Description of the task
Where a line of the records holds the string "Certificate", copy that line.

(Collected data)
-- -- --
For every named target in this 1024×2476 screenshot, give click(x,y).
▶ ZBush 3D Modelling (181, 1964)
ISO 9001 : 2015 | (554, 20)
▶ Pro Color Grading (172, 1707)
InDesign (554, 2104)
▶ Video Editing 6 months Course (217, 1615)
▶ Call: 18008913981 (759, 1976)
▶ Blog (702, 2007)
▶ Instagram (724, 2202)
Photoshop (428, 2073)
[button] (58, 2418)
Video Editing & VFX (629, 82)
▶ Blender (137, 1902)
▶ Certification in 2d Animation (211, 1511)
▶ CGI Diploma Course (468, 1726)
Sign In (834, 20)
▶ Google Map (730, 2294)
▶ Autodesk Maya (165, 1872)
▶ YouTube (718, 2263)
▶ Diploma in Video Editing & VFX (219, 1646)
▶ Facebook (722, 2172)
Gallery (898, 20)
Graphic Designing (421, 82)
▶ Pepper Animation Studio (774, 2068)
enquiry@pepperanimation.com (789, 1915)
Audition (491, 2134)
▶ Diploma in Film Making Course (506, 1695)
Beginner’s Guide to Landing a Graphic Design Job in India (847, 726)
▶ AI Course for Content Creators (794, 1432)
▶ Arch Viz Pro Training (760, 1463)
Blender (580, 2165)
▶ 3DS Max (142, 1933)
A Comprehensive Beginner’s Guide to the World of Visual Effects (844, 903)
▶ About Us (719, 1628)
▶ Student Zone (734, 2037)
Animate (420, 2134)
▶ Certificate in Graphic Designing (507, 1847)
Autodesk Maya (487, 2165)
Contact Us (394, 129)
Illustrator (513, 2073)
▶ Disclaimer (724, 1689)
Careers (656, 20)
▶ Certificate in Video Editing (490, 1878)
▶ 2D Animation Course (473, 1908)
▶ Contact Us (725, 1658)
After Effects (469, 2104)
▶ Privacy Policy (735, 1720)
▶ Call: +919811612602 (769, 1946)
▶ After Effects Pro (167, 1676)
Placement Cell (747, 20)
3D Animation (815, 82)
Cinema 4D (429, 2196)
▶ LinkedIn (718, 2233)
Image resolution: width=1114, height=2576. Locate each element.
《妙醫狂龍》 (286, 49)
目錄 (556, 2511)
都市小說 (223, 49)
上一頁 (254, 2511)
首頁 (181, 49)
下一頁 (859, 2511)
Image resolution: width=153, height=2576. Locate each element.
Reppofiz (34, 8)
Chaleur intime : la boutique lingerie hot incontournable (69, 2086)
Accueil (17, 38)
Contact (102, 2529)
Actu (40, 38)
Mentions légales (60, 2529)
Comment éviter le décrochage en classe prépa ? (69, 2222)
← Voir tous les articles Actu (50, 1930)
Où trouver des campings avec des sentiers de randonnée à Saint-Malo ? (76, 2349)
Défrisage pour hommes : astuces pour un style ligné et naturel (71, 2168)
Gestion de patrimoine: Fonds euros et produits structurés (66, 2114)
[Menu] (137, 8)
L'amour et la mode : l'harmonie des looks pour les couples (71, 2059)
-- -- --
Expected answer
▶ Certificate in Graphic Designing (507, 1847)
▶ Certificate in Video Editing (490, 1878)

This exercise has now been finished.